New York's major statewide education organizations today pressed for a $2.2 billion state aid increase for 2016-17, along with broader action help to schools prepare the next generation of students for success.
In a school finance report released today, the Educational Conference Board (ECB) also called on the state to address the strong possibility that schools could face a punishing zero percent limit on local tax increases next year due to the way the state tax cap is constructed.
The recommended $2.2 billion state aid increase includes $1.7 billion to continue current school services plus $500 million in targeted funding to fund critical school improvement initiatives such as expanding pre-kindergarten access, providing sufficient support for struggling schools and English language learners, training teachers, and opening new pathways to graduation.
"Public schools are eager to rise to the challenge of a changing world and increased standards, but they need a responsive and reliable state partner to help," said ECB Chair John Yagielski.
ECB's projection for the state aid increase that is needed to continue current school services is based on outside estimates for costs such as salaries, health insurance, and pension contributions.

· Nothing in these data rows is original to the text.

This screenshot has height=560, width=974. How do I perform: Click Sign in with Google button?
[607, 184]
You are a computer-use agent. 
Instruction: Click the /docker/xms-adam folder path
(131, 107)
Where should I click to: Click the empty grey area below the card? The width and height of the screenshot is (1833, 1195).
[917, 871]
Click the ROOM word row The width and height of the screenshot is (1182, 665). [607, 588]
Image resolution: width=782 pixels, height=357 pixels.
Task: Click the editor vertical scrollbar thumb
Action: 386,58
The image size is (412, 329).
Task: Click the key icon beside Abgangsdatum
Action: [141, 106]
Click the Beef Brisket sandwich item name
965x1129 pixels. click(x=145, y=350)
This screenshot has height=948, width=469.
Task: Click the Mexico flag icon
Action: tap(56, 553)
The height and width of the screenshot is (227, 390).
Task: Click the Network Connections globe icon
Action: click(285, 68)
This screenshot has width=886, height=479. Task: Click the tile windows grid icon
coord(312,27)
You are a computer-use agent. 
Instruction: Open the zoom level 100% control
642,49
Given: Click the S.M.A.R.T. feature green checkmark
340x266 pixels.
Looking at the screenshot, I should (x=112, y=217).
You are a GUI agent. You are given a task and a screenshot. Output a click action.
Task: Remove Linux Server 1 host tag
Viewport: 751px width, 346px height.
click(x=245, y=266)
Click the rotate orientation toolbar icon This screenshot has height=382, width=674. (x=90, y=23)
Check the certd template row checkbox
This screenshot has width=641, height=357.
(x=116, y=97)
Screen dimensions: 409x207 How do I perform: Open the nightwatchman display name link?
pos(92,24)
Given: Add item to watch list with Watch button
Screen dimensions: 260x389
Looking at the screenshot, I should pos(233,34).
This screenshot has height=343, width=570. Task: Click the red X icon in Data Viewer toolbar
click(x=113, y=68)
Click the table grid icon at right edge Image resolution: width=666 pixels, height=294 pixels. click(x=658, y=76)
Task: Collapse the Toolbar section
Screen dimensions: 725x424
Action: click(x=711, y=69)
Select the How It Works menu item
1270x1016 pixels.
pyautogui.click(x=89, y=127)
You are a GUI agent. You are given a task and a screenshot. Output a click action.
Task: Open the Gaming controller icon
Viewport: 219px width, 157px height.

The estimate also reflects state Division of Budget figures, as well as a lower rate next year for employer pension contributions to the Teachers Retirement System. All in all, the ECB estimates that continuing current services in school districts would result in a modest increase in total school spending of 2.7 percent statewide in 2016-17.
End the GEA; Phase-In Foundation Aid
Also among the report's recommendations is a call for state lawmakers to end the Gap Elimination Adjustment (GEA) – which has now decreased support for public schools for six years – and provide a significant increase in Foundation Aid in 2016-17. The Foundation Aid formula has been largely stalled since the economic downturn, and the state is $4.4 billion behind in Foundation Aid owed to schools. ECB urges lawmakers to restart the formula and commit to a timeline for full phase-in of this promised funding.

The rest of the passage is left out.